In the records below, find the line holding "The image size is (336, 168)."; copy it and every line after it to the end, omitting all images.

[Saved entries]

---

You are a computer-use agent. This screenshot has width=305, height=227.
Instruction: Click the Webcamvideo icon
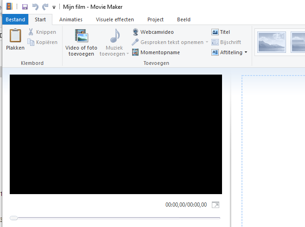pos(135,32)
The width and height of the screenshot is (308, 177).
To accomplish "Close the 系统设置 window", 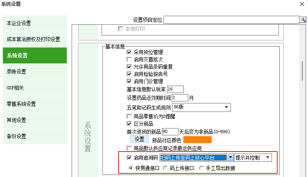I will click(x=301, y=4).
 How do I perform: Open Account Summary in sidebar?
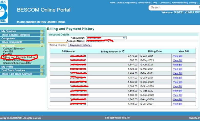pos(14,49)
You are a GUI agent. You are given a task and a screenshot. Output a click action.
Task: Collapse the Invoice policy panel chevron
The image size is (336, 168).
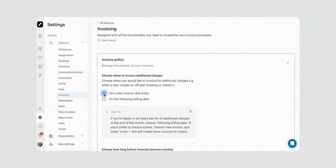tap(288, 63)
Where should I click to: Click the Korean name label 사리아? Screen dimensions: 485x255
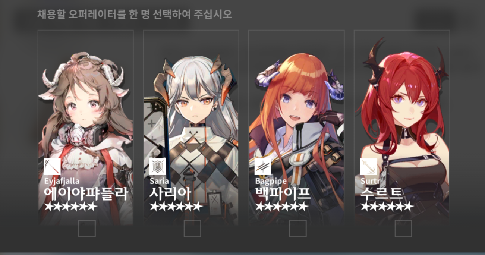point(170,193)
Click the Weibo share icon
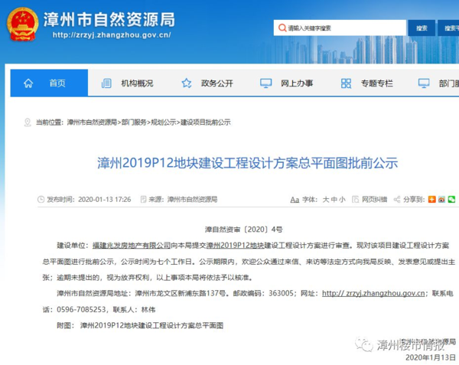 [441, 199]
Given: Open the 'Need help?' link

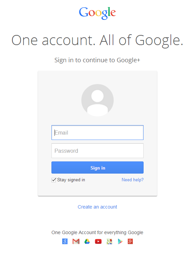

---

**RESPONSE:**
The image size is (336, 168).
tap(288, 63)
Where should I click to: Click the Korean name label 사리아? Screen dimensions: 485x255
point(170,193)
Click the Weibo share icon
 [441, 199]
Given: Open the 'Need help?' link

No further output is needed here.